La ciudad tiene atractivos, como venía diciendo, de vida genuina, real genuina. La ciudad la hacen las decisiones de su gobernación y la vida que de ellas hacen løs ciudadanøs. Empecemos por mi encuentro a calle abierta con Ramiro, que simplemente me habló delante de la Casa Dorada y en ese momento comenzó un vínculo entre nosotros. Luego conocería a un empleado del Museo Nacional Paleontológico Arqueológico de Tarija. Acá me quedé con la boca abierta y me llevaba las manos a la cara ante, por ejemplo, la figura de un mastodonte o la de un armadillo gigante. Ni hablar del Hombre de San Luis. Un museo que precisa crecer pero no por expansionismo o competición, sino por la necesidad de mostrarle a la Humanidad hechos e informaciones de relevancia. Me duele no recordar el nombre del empleado que me acompañó y se tomó la molestia de explicarme con profusión y pasar de su horario para que yo pudiera irme satisfecho. Con quien conversamos sobre Barcelona y varios lugares más.

Cómo olvidarme de la vida real de les muches que laburan de sol a sol acá y nos atienden en los mercados y en los puestos callejeros, sea por un desayuno de café con pastel o sopaipilla, la mujer que me explicaba pacientemente que el zapallo, la calabaza, se come especialmente los viernes de cuaresma: a tener en cuenta que el calendario europeo y el sudamericano están del revés. Personas en extrema pobreza a los que no les queda nada más que pedir en los escalones de la puerta del mercado. Esto no lo vi en Tupiza, pequeña ciudad, pero sí acá, ciudad grande y donde las dinámicas urbanas se presentan más como son: excluyentes, demasiadas veces.

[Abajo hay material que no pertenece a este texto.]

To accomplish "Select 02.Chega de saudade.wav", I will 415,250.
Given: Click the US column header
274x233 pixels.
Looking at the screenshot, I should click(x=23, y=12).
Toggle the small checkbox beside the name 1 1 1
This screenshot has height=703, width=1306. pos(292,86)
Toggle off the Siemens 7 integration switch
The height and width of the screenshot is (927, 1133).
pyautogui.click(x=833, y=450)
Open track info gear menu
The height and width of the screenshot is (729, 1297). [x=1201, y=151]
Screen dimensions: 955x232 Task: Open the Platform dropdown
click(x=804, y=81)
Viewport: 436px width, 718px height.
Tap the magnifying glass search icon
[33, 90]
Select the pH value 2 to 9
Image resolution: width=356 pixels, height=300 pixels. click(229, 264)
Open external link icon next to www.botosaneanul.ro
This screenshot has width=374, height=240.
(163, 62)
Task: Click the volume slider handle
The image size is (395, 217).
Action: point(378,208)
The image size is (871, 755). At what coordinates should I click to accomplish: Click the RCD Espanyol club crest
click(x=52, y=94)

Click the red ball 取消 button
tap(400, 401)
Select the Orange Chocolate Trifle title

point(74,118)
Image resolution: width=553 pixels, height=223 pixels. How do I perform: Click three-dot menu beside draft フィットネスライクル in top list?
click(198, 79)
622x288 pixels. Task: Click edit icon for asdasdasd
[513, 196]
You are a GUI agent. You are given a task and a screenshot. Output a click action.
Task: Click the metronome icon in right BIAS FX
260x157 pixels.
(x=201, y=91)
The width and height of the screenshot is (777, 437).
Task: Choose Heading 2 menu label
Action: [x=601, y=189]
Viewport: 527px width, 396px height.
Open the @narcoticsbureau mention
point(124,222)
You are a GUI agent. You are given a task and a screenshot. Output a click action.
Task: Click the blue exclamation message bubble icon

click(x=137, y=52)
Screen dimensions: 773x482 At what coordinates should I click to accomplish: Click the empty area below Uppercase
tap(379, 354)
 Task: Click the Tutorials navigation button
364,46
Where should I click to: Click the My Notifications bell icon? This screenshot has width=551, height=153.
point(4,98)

Me decía un conversador que se unió a mi mesa en el Gattopardo, para quienes no se hayan situado todavía en el delirio italianizante de esta ciudad, local a dos cuadras de la Casa Dorada, que hasta la llegada de Morales las personas origninarias de estas tierras no ingresaban, no podían, en la Plaza Principal. Ahora escribo sentado en el mismo Gattopardo y, mientras como un ceviche peruano y escribo esta nota, veo al fondo a una mujer igualmente sentada y tocada con su sombrero de cholita. Acá los camareros son personas gentiles que hacen bien su trabajo y no son nada serviles, por suerte, ni arrogantes.

La carretera que me trajo hasta acá, desde Tupiza, sí es algo que no repetiré si puede ser. Durante ese viaje por una ruta de tierra, angosta, con una cota máxima que alcanzamos creo que de 4.000 metros, con lluvia, nieve y una avería del colectivo que lo obligó a parar a su chofer en mitad de la ruta y obstruirla, a un lado un arroyo de agua y al otro el precipicio, durante ese viaje creí comprender el significado “que sea lo que dios quiera”. Tarija tiene un aeropuerto que no comunica ni con el de Yacuiba ni con el cercano de San Salvador de Jujuy, una lástima.

Bolivia parece un país estable, infinitamente más que Argentina, su gigante del sur, si atendemos a la estabilidad de su moneda, por ejemplo. Parece, sin embargo, un país invertebrado, si seguimos las palabras de Ortega y Gasset sobre la propia España. Es un país hermoso, sobre todo porque las personas son hermosas. Como las personas en Argentina o en Uruguay, Colombia o Chile. Y seguro que todas las demás aunque no haya visitado sus países. Es deslumbrante, en muchos aspectos.